SFC acts on health reform, now what?

The Senate Finance Committee (SFC) vote, on October 13, in favor of its sweeping health reform proposal is momentous, some might even say historic. As the Washington Post comments: "not since Theodore Roosevelt proposed universal health care during the 1912 presidential campaign has any such bill come this far." Despite the historic nature of the vote it is just another step, albeit a big step, en route to the ultimate destination—reforming the American health insurance system. In the SFC vote, all 13 Democrats on the panel joined with one Republican member, Senator Olympia Snowe (R-ME), in favor of the measure. This means that all five Congressional committees with jurisdiction have now passed their own version of health reform legislation. So, what comes next?

Well, there’s a long road ahead. Sorry if this starts to sound a bit like Schoolhouse Rock and “I’m just a bill on Capitol Hill” but I think a refresher on the upcoming political process would be useful at this point.

Actually, now comes the hard part, reconciling the more conservative SFC bill with the more expansive (and expensive) version passed earlier by the Senate Health, Education, Labor and Pensions (HELP) Committee. This could be quite a difficult undertaking as the HELP and SFC versions differ substantially, including varying takes on such controversial issues as a public option, the level of government subsidies to help people buy health insurance coverage, and employer mandate, just to name a few. Sen. Majority Leader Harry Reid (D-NV) likely will hold private negotiations with Senators Max Baucus (D-MT), Tom Harkin (D-IA) (who replaced the late Ted Kennedy as chairman of the HELP committee), and Christopher Dodd (D-CT) who shepherded the bill through the HELP committee during Kennedy’s illness. When a bill will emerge is anyone’s guess, though a Reid spokesperson has said that a reconciled bill could reach the Senate floor sometime during the week of October 26.

This timetable might be overly optimistic and here’s why: the Democrats have 60 votes in the Senate, which is exactly what they’d need to defeat a Republican filibuster. To get a bill through, the Democrats would need to keep their team together, despite a wide array of political views. To score political points, they’d also love to be able to get Senator Snowe or another Republican senator or two on board. Finalizing a bill that would be acceptable to all could prove to be a challenge.

Once Senate negotiators develop a compromise health reform bill, the nonpartisan Congressional Budget Office must again weigh in with a cost estimate on the bill.

Meanwhile, back at the ranch, House leaders also have to reconcile health reform bills from the three House committees that have approved health reform measures. The goal of the House leaders is to get a bill to the floor of the House within the next few weeks.

If (and this is a lot of if’s, I realize) both the House and the Senate pass their own versions of health reform, a conference committee, consisting of members of both the House and the Senate, would meet to hammer out final details, reconciling differences between the House and Senate versions and combining them into one final bill. Again, the public option would be a major and likely, contentious, issue at the conference committee stage.

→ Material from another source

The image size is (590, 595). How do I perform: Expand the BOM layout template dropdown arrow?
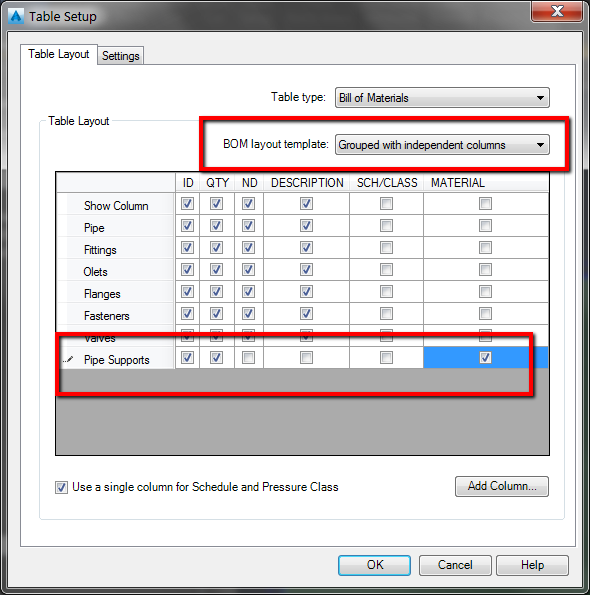tap(540, 145)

If and when the conference committee settles on a compromise bill, the House and Senate would each have to vote on the revised measure arising out of the House/Senate conference. If both the House and Senate approve it, it would go to President Obama for his signature (or his veto).

Whew!! To paraphrase poet Robert Frost, there are “miles to go before we sleep” on this health reform journey. The SFC vote is just the beginning of the fourth quarter in a closely-contested football game, with plenty of action yet to come.